– Бельмана спроси.
– А кто такой Бельман?
Финн издал какой-то короткий звук, не то кашель, не то смех:
– Комиссар Бельман, чтоб ты знал, бедняжка. Мой шеф. А сейчас сними с меня наручники, cute boy[30 - Красавчик (англ.).].
– Черт, – выругался Харри и вновь взглянул на удостоверение. – Черт, черт.
Он бросил бумажник на пол и поддал его ногой к двери.
– Эй, алло, послушай!..
Крик финна затих за спиной. Харри захлопнул дверь и пошел по коридору к выходу. Встреченный им медбрат, тот самый, что заходил к отцу, улыбнулся и кивнул, поравнявшись с Харри. Тот бросил ему ключик от наручников.
– Там у вас в сортире какой-то эксгибиционист, Алтман.

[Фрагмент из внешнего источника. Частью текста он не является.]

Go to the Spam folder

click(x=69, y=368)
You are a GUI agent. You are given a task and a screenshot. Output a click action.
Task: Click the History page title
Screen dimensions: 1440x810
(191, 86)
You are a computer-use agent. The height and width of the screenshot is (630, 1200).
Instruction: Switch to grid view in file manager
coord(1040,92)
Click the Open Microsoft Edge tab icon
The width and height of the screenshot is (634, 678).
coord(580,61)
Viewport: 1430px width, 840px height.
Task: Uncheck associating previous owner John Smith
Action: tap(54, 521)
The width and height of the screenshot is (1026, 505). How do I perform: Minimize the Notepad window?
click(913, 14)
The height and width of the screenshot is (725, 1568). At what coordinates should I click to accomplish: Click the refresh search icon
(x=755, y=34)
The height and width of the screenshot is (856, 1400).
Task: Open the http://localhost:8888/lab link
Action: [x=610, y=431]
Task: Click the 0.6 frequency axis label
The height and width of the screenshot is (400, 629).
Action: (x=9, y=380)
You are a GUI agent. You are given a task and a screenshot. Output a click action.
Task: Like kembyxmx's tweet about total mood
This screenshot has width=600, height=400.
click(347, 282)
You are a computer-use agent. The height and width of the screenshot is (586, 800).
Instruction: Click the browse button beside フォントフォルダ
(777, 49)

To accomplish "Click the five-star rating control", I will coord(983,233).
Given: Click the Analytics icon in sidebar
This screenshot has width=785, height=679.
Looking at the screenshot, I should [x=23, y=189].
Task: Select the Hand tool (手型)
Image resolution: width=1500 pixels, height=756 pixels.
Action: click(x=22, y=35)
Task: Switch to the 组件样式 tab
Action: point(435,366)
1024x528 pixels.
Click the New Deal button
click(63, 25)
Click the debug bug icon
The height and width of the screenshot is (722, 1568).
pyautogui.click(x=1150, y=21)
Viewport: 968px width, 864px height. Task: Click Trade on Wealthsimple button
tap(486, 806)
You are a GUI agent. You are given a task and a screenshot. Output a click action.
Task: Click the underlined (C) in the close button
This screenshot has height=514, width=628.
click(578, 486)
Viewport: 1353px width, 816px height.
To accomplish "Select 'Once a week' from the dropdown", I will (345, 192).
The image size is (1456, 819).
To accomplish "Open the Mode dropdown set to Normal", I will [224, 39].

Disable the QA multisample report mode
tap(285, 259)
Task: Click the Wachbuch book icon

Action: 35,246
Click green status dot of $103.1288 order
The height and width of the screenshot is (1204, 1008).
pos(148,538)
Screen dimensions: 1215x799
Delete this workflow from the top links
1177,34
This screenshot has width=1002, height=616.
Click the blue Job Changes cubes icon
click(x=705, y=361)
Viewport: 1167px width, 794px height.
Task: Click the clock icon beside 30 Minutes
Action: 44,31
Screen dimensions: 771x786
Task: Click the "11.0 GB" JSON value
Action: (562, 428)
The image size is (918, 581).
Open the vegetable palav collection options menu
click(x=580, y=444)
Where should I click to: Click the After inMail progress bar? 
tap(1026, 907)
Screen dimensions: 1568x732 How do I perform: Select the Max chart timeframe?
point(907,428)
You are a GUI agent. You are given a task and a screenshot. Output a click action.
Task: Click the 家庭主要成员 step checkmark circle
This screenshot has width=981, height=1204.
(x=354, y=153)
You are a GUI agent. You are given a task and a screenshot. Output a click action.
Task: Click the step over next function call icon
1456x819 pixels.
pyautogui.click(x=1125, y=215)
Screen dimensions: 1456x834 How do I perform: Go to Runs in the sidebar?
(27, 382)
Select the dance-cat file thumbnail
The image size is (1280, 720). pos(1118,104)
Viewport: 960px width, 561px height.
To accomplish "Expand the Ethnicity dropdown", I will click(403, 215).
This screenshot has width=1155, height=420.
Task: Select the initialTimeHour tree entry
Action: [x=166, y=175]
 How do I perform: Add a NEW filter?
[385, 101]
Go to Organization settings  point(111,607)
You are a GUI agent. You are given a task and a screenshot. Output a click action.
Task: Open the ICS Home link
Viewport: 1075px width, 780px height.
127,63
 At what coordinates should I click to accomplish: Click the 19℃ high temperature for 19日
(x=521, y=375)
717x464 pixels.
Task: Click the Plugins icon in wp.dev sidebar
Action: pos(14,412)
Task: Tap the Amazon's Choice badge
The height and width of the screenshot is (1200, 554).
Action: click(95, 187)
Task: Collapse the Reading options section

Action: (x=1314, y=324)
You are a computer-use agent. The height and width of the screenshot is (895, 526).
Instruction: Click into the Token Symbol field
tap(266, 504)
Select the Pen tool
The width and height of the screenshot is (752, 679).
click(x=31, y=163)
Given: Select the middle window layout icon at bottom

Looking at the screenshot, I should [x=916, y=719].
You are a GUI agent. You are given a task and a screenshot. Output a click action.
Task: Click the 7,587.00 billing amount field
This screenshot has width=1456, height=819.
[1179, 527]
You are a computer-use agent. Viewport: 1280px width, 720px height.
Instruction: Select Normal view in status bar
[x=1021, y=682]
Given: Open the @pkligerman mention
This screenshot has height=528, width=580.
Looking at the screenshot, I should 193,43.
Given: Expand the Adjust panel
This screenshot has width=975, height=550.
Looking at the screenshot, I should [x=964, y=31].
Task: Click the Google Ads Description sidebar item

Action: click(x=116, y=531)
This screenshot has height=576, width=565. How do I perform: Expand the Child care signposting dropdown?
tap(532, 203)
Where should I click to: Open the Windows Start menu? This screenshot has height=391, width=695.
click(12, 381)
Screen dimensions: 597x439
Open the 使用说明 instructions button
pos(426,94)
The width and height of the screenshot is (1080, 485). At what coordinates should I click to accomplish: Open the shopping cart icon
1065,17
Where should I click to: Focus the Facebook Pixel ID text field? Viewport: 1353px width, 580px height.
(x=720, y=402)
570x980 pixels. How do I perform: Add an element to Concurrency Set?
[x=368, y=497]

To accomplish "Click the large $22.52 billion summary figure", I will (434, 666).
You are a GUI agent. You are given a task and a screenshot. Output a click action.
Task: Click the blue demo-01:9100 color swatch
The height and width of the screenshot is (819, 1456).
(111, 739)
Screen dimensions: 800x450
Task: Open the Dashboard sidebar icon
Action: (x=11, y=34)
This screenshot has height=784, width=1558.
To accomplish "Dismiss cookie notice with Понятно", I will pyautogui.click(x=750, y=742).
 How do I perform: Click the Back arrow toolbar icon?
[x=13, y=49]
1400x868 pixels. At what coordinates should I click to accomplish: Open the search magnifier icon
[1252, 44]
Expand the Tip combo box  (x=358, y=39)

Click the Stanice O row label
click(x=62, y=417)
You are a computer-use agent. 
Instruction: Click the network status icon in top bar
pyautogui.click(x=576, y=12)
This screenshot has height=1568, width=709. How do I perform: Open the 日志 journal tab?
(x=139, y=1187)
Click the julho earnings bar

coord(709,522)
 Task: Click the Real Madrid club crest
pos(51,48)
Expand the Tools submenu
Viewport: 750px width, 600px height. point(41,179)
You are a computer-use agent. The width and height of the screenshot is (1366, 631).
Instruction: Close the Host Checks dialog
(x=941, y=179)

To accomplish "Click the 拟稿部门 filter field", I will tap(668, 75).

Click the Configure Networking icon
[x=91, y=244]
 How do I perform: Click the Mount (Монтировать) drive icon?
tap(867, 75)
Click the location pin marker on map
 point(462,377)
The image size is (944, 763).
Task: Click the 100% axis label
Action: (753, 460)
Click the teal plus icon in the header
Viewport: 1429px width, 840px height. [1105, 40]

Медбрат машинально поймал ключ обеими руками. Идя к выходу, Харри почувствовал на себе его недоумевающий взгляд.
Глава 9
Пропасть
Было без четверти одиннадцать вечера. Девять градусов тепла, и Марит Ульсен вспомнила, что, если верить прогнозу погоды, завтра будет еще теплее. Во Фрогнер-парке не видно ни души. Что-то в открытом бассейне перед ней заставило ее подумать о судах на приколе, о покинутых жителями рыбацких поселках, где ветер свистит в стенах домов, и о закрытых на зиму парках аттракционов. Отрывочные воспоминания из детства. Точно утонувшие рыбаки, появлявшиеся на Трондхольме, что по ночам выходили из моря с водорослями на голове и мелкими рыбешками во рту и ноздрях. Призраки, которые не дышали, но иногда издавали хриплые, холодные чаячьи крики. Мертвецы с размокшими, раздувшимися конечностями, они застревали в ветках прибрежных кустов, но все равно с треском ломились вперед, по направлению к одинокому дому на Трондхольме. На острове, где жили бабушка и дедушка. Где она сама лежала в детской и дрожала от страха. Марит Ульсен дышала. Все еще дышала.
Внизу было безветренно, зато здесь, наверху, на десятиметровой вышке для прыжков в воду, порывы ветра ощущались очень сильно. Марит чувствовала, как стучит у нее в висках, в горле, в промежности, в каждой клеточке ее тела пульсировала кровь, свежая и живительная. Как прекрасно жить. Поднявшись по всем ступенькам лестницы на вышку, она даже почти не запыхалась, она только чувствовала, как колотится сердце, эта верная мышца. Марит посмотрела вниз, в пустой бассейн. Лунный свет придавал ему почти неестественный голубоватый оттенок. На часах в другом конце бассейна стрелки застыли на десяти минутах шестого. Время остановилось. Она могла слышать город, видеть огоньки машин на Киркевейен. Так близко и тем не менее так далеко. Слишком далеко, чтобы кто-то мог ее услышать.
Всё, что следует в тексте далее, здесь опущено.